Directions for this task — Put the items from the line containing "パリ13区 (262, 1220)" through the line containing "Чемпионат (82, 1359)", both included, into a Markdown table with the columns Number and Item line. Leave out any blank lines.

>> START Records shown

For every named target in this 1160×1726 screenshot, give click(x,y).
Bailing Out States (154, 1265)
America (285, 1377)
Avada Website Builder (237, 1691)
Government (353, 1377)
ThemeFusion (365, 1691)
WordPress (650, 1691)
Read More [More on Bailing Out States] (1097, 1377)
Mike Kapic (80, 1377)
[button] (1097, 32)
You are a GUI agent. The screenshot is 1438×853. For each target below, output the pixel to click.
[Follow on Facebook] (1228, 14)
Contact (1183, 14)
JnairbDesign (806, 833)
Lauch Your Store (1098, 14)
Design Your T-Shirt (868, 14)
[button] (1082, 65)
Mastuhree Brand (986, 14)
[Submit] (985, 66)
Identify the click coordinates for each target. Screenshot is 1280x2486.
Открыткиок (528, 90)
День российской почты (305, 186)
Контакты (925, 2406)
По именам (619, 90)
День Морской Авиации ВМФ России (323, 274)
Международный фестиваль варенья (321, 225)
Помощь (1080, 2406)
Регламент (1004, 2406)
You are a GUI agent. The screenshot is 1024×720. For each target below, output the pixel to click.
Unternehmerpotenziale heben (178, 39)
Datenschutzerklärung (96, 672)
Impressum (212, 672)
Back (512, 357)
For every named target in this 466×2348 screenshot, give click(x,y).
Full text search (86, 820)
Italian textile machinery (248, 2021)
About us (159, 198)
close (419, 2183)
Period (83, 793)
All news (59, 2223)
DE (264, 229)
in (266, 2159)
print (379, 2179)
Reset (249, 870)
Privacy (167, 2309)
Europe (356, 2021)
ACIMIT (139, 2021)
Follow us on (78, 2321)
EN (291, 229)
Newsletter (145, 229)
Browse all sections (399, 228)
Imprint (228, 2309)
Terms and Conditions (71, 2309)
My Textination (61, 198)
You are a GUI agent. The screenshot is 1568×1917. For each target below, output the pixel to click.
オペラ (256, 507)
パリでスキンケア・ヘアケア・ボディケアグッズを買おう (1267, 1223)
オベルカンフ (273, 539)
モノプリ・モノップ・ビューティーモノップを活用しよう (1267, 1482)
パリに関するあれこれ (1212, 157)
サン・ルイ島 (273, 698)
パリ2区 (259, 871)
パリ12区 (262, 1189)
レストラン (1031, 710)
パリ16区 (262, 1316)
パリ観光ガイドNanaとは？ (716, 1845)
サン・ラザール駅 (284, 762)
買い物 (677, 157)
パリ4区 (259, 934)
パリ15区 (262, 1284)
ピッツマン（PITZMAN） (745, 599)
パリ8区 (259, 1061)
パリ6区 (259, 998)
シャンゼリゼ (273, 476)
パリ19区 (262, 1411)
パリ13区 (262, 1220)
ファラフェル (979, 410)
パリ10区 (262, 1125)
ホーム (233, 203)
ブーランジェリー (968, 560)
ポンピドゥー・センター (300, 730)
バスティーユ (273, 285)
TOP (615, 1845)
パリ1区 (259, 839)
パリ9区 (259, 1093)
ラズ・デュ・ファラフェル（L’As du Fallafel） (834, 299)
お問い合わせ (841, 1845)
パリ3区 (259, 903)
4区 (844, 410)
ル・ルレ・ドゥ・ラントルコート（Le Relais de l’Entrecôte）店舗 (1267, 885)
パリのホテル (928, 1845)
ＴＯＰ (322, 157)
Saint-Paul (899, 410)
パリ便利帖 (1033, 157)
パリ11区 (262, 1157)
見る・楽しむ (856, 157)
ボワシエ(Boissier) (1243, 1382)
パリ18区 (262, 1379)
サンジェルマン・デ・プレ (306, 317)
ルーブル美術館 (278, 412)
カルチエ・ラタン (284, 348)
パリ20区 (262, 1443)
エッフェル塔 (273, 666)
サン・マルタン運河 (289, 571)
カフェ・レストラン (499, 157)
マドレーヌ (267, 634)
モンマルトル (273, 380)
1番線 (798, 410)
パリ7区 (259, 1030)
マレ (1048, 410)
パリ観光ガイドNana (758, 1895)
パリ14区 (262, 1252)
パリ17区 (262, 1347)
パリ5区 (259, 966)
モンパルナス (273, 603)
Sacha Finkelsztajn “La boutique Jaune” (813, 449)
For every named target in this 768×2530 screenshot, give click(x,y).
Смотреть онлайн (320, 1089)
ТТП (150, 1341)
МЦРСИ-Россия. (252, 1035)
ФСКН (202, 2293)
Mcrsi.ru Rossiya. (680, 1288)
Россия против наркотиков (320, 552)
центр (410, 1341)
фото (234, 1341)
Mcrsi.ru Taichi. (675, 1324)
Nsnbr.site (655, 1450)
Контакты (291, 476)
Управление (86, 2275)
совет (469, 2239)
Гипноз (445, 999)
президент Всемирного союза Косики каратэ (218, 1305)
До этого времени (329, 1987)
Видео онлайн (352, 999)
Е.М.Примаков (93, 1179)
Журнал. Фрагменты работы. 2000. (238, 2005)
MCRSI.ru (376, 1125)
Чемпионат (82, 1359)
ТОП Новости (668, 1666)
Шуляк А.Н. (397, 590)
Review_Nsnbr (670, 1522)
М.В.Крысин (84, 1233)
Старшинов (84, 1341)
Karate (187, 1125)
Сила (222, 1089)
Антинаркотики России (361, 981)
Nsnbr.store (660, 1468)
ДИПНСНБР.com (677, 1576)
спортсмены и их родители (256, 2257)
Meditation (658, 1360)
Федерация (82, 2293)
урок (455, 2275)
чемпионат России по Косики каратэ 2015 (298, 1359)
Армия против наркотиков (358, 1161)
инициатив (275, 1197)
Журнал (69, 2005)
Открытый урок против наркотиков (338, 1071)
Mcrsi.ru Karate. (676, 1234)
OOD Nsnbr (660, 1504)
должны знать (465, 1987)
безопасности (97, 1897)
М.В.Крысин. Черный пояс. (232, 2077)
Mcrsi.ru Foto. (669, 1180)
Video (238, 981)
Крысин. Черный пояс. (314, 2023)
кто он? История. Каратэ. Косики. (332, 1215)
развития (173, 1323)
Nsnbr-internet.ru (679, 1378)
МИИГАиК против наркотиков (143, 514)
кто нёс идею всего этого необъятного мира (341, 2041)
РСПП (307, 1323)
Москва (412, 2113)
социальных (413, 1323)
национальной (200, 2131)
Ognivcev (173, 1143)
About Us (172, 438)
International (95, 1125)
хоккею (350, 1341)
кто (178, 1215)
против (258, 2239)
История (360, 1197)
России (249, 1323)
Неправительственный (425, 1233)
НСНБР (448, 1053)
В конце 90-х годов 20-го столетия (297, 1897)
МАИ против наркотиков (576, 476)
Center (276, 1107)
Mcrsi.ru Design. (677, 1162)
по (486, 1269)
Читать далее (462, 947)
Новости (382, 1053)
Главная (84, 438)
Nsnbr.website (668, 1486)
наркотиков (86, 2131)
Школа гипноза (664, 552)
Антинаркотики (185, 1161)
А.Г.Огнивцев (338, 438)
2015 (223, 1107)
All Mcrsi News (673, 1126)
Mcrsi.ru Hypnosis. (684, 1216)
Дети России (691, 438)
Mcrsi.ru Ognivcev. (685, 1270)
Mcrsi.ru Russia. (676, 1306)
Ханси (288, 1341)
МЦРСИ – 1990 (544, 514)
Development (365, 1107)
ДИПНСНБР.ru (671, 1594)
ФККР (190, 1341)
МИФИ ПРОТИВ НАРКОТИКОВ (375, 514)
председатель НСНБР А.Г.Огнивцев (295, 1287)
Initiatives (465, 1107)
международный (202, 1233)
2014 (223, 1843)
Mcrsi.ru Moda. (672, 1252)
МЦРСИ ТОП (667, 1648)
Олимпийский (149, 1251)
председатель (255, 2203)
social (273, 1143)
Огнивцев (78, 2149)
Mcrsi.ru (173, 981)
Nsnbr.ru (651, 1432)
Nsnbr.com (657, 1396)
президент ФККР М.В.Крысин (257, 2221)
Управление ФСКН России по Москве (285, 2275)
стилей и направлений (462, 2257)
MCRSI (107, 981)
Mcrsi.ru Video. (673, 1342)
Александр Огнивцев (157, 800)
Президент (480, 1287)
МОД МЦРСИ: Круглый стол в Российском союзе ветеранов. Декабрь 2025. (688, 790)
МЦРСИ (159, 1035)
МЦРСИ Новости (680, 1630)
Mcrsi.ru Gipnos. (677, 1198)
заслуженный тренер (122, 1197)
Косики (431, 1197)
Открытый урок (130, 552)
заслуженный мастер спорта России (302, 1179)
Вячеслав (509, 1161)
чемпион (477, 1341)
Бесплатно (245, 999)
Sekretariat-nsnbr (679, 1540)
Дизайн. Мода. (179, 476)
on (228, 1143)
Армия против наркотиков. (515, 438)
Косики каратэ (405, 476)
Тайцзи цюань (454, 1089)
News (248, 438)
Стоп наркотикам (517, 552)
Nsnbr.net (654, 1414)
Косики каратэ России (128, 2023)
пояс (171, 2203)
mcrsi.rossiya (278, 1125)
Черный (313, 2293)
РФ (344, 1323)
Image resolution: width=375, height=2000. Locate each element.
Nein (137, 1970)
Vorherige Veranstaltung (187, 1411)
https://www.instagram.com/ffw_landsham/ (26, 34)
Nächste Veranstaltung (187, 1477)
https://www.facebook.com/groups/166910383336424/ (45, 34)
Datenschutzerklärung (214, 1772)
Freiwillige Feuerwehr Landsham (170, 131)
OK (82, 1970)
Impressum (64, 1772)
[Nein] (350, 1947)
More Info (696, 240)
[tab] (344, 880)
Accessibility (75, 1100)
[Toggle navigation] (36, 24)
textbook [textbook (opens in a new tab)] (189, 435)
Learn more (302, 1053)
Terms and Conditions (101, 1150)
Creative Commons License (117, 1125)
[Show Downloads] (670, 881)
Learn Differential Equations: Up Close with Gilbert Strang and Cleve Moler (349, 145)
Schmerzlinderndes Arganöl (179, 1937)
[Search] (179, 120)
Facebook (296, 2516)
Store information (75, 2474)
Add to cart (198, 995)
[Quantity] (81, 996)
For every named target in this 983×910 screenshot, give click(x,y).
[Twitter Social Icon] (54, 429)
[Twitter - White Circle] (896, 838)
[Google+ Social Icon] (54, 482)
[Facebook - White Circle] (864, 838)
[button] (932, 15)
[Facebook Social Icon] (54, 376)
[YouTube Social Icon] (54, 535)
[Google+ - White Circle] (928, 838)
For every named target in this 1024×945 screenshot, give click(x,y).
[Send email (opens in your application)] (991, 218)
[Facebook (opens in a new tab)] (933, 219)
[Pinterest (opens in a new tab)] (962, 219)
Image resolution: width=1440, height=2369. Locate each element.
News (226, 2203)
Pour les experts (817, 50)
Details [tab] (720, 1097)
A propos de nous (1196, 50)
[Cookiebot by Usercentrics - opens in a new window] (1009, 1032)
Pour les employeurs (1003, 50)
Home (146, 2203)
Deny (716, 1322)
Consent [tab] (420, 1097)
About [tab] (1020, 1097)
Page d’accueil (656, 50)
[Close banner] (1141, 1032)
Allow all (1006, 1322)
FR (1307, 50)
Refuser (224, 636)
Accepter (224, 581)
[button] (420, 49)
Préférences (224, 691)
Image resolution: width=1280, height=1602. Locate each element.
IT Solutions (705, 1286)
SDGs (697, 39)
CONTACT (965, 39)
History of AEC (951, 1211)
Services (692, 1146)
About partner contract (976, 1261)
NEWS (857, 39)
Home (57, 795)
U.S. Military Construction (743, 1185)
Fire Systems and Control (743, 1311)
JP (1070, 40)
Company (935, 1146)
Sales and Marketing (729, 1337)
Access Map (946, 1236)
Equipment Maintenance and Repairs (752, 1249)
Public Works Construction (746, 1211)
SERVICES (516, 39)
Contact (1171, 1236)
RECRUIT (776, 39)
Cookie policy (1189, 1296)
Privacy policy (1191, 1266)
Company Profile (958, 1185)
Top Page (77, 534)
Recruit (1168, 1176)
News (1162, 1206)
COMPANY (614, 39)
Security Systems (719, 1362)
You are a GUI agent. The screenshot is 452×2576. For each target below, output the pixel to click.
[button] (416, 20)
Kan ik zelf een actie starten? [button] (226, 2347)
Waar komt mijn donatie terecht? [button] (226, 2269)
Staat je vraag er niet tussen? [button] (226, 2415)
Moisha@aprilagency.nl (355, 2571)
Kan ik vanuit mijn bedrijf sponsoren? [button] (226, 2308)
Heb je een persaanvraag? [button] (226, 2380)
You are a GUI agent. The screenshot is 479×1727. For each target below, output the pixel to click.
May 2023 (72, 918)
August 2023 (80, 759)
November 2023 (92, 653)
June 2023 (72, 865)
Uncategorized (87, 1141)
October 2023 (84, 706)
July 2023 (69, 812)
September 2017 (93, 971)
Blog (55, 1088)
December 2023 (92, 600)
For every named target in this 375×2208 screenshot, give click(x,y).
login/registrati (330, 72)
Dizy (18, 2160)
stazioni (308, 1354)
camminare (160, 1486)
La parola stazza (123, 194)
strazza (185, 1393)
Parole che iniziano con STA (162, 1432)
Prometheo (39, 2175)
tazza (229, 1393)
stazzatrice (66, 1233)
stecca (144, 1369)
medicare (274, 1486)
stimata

>> END Records shown

Result —
| Number | Item line |
|---|---|
| 1 | パリ13区 (262, 1220) |
| 2 | ファラフェル (979, 410) |
| 3 | パリ10区 (262, 1125) |
| 4 | ホーム (233, 203) |
| 5 | ブーランジェリー (968, 560) |
| 6 | ポンピドゥー・センター (300, 730) |
| 7 | バスティーユ (273, 285) |
| 8 | TOP (615, 1845) |
| 9 | パリ1区 (259, 839) |
| 10 | パリ9区 (259, 1093) |
| 11 | ラズ・デュ・ファラフェル（L’As du Fallafel） (834, 299) |
| 12 | お問い合わせ (841, 1845) |
| 13 | パリ3区 (259, 903) |
| 14 | 4区 (844, 410) |
| 15 | ル・ルレ・ドゥ・ラントルコート（Le Relais de l’Entrecôte）店舗 (1267, 885) |
| 16 | パリのホテル (928, 1845) |
| 17 | ＴＯＰ (322, 157) |
| 18 | Saint-Paul (899, 410) |
| 19 | パリ便利帖 (1033, 157) |
| 20 | パリ11区 (262, 1157) |
| 21 | 見る・楽しむ (856, 157) |
| 22 | ボワシエ(Boissier) (1243, 1382) |
| 23 | パリ18区 (262, 1379) |
| 24 | サンジェルマン・デ・プレ (306, 317) |
| 25 | ルーブル美術館 (278, 412) |
| 26 | カルチエ・ラタン (284, 348) |
| 27 | パリ20区 (262, 1443) |
| 28 | エッフェル塔 (273, 666) |
| 29 | サン・マルタン運河 (289, 571) |
| 30 | カフェ・レストラン (499, 157) |
| 31 | マドレーヌ (267, 634) |
| 32 | モンマルトル (273, 380) |
| 33 | 1番線 (798, 410) |
| 34 | パリ7区 (259, 1030) |
| 35 | マレ (1048, 410) |
| 36 | パリ観光ガイドNana (758, 1895) |
| 37 | パリ14区 (262, 1252) |
| 38 | パリ17区 (262, 1347) |
| 39 | パリ5区 (259, 966) |
| 40 | モンパルナス (273, 603) |
| 41 | Sacha Finkelsztajn “La boutique Jaune” (813, 449) |
| 42 | For every named target in this 768×2530 screenshot, give click(x,y). |
| 43 | Смотреть онлайн (320, 1089) |
| 44 | ТТП (150, 1341) |
| 45 | МЦРСИ-Россия. (252, 1035) |
| 46 | ФСКН (202, 2293) |
| 47 | Mcrsi.ru Rossiya. (680, 1288) |
| 48 | Россия против наркотиков (320, 552) |
| 49 | центр (410, 1341) |
| 50 | фото (234, 1341) |
| 51 | Mcrsi.ru Taichi. (675, 1324) |
| 52 | Nsnbr.site (655, 1450) |
| 53 | Контакты (291, 476) |
| 54 | Управление (86, 2275) |
| 55 | совет (469, 2239) |
| 56 | Гипноз (445, 999) |
| 57 | президент Всемирного союза Косики каратэ (218, 1305) |
| 58 | До этого времени (329, 1987) |
| 59 | Видео онлайн (352, 999) |
| 60 | Е.М.Примаков (93, 1179) |
| 61 | Журнал. Фрагменты работы. 2000. (238, 2005) |
| 62 | MCRSI.ru (376, 1125) |
| 63 | Чемпионат (82, 1359) |